--- Data shown ---

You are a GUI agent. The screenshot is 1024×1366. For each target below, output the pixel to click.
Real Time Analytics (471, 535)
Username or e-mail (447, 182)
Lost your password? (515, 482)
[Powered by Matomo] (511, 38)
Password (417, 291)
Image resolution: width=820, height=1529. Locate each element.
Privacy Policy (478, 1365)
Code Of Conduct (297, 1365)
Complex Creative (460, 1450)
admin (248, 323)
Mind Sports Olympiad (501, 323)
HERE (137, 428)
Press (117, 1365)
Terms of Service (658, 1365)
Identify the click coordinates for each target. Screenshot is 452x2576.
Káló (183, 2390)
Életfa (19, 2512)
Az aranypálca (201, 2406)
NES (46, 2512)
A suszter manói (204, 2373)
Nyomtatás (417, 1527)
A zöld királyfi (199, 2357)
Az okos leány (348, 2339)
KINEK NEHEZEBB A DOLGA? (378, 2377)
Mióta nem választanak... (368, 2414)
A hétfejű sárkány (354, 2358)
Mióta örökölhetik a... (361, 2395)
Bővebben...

--- Work request ---
The lines wanted are those from the one containing "Image resolution: width=820, height=1529." through the last line of the listing above. Repeat them exactly.

--- Finished task ---
Image resolution: width=820, height=1529. Locate each element.
Privacy Policy (478, 1365)
Code Of Conduct (297, 1365)
Complex Creative (460, 1450)
admin (248, 323)
Mind Sports Olympiad (501, 323)
HERE (137, 428)
Press (117, 1365)
Terms of Service (658, 1365)
Identify the click coordinates for each target. Screenshot is 452x2576.
Káló (183, 2390)
Életfa (19, 2512)
Az aranypálca (201, 2406)
NES (46, 2512)
A suszter manói (204, 2373)
Nyomtatás (417, 1527)
A zöld királyfi (199, 2357)
Az okos leány (348, 2339)
KINEK NEHEZEBB A DOLGA? (378, 2377)
Mióta nem választanak... (368, 2414)
A hétfejű sárkány (354, 2358)
Mióta örökölhetik a... (361, 2395)
Bővebben...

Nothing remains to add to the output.